*** Opening of SOURCE EXTRACT ***

The Gate to Women's Country

The Gate to Women's Country

"The Gate to Women's Country" (ISBN 0-553-28064-3) is an English-language post-apocalyptic novel by Sheri S. Tepper written in 1988. It describes a world set three hundred years into the future after a catastrophic war which has fractured the United States into several nations. The protagonists of the story are located in Women's Country, apparently in the former Pacific Northwest. They have evolved in the direction of Ecotopia, reverting to a sustainable economy based on low-tech local agriculture and the like. They have also evolved into a nominal matriarchy where the women and children live within town walls (so-called "women's country") and most of the men live outside the town in warrior camps.

Plot

"The Gate to Women's Country" is set in the future, many generations after a nuclear war destroyed most of human civilization. The book focuses on a matriarchal nation known as "Women's Country", and particularly the city of Marthatown.

Stavia, the novel's heroine, is the younger daughter of Morgot, an important member of the Marthatown Council. The book opens with Stavia as an adult, heading for a meeting with her fifteen-year-old son, Dawid. He has spent the last ten years living outside the city walls as a warrior, as all boys do, and is now old enough to decide whether he wishes to remain a warrior or accept a life of study and service among the women. Dawid formally renounces his mother and chooses to become a full-fledged warrior.

Afterwards, Stavia remembers when her own brother was sent to live with the warriors. Much of the rest of the novel is told in flashback, and follows Stavia's life from childhood to adulthood. Meanwhile, in the story's present, Stavia prepares for her role as Iphigenia in Marthatown's annual performance of "Iphigenia at Ilium", a reworking of the Greek tragedy "The Trojan Women" that weaves through the novel as a leitmotif.

When still a child, Stavia met Chernon, the son of one of her mother's friends. Although Chernon lives in the garrison with the other boys and men, he and Stavia form a friendship. They meet at the twice-annual Carnival, the only event in Women's Country where men and women can mix freely. Stavia eventually agrees to smuggle books to Chernon for him to read, even though this is forbidden for boys in the garrison.

*** Close of SOURCE EXTRACT ***
*** Opening of DATA SECTION ***

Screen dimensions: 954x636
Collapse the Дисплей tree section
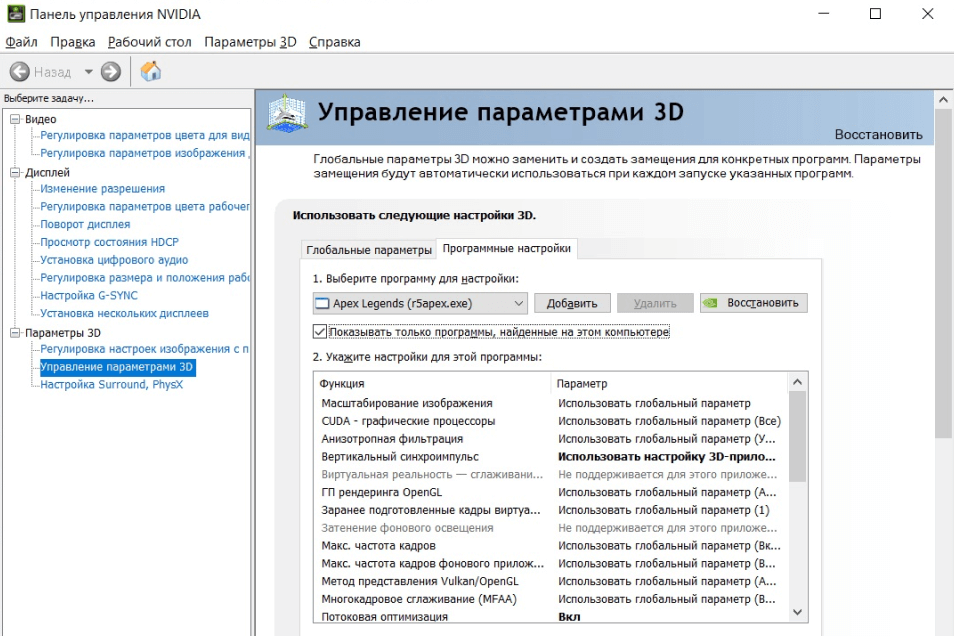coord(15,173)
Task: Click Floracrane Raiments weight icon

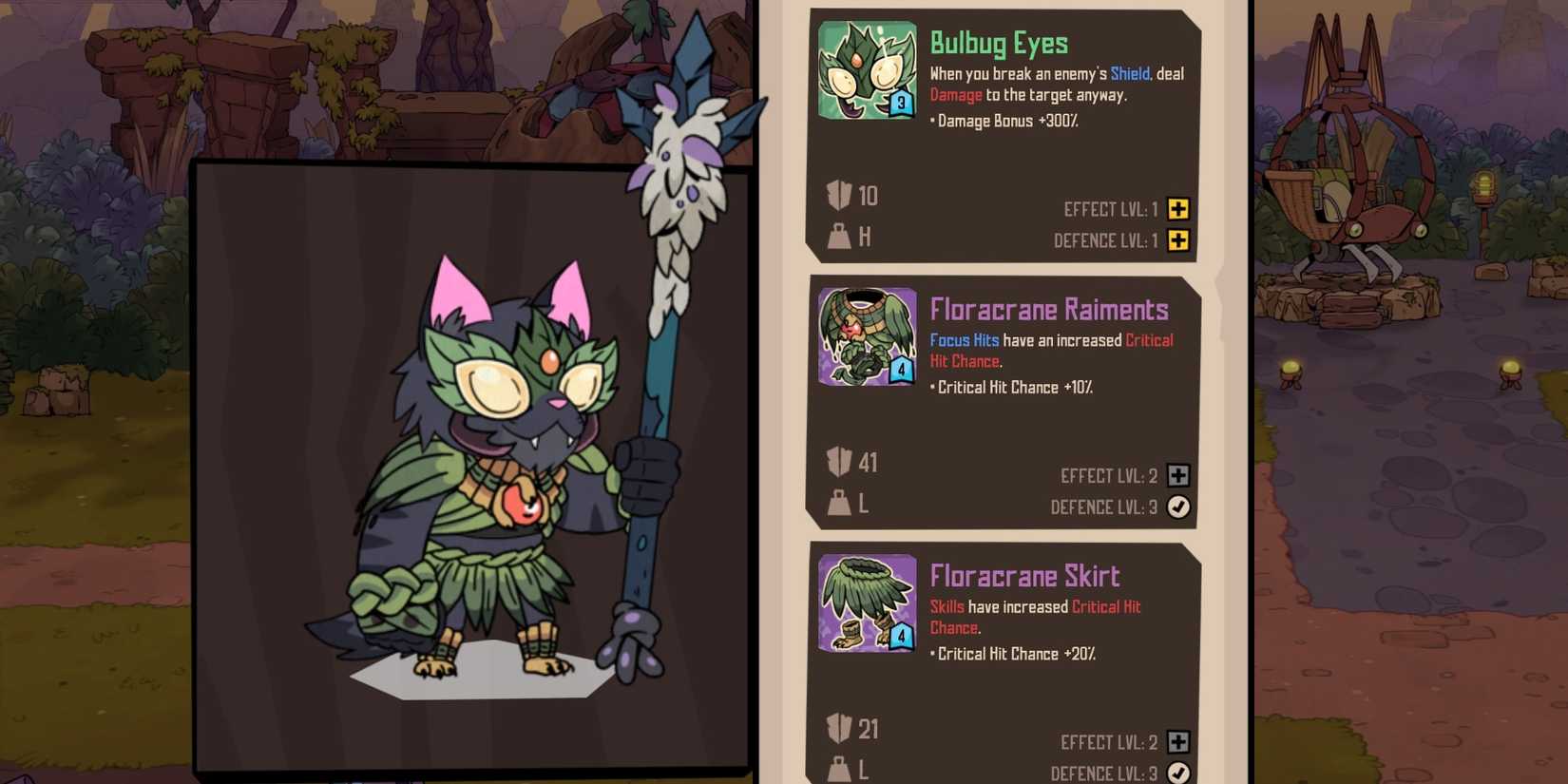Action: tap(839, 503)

*** Close of DATA SECTION ***

■ WHAT YOU NEED TO DO:
**A)** Translate this sentence from the article on the novel into Spanish: "Stavia eventually agrees to smuggle books to Chernon for him to read, even though this is forbidden for boys in the garrison."
**B)** Update the article on the novel by giving again the part that opens with "When still a" and closes with "in the garrison.", with "Carnival" changed to "Festival".

■ ANSWERS TO EACH TASK:
**A)** Stavia finalmente accede a pasarle libros de contrabando a Chernon para que los lea, aunque esto está prohibido para los muchachos de la guarnición.

**B)**
When still a child, Stavia met Chernon, the son of one of her mother's friends. Although Chernon lives in the garrison with the other boys and men, he and Stavia form a friendship. They meet at the twice-annual Festival, the only event in Women's Country where men and women can mix freely. Stavia eventually agrees to smuggle books to Chernon for him to read, even though this is forbidden for boys in the garrison.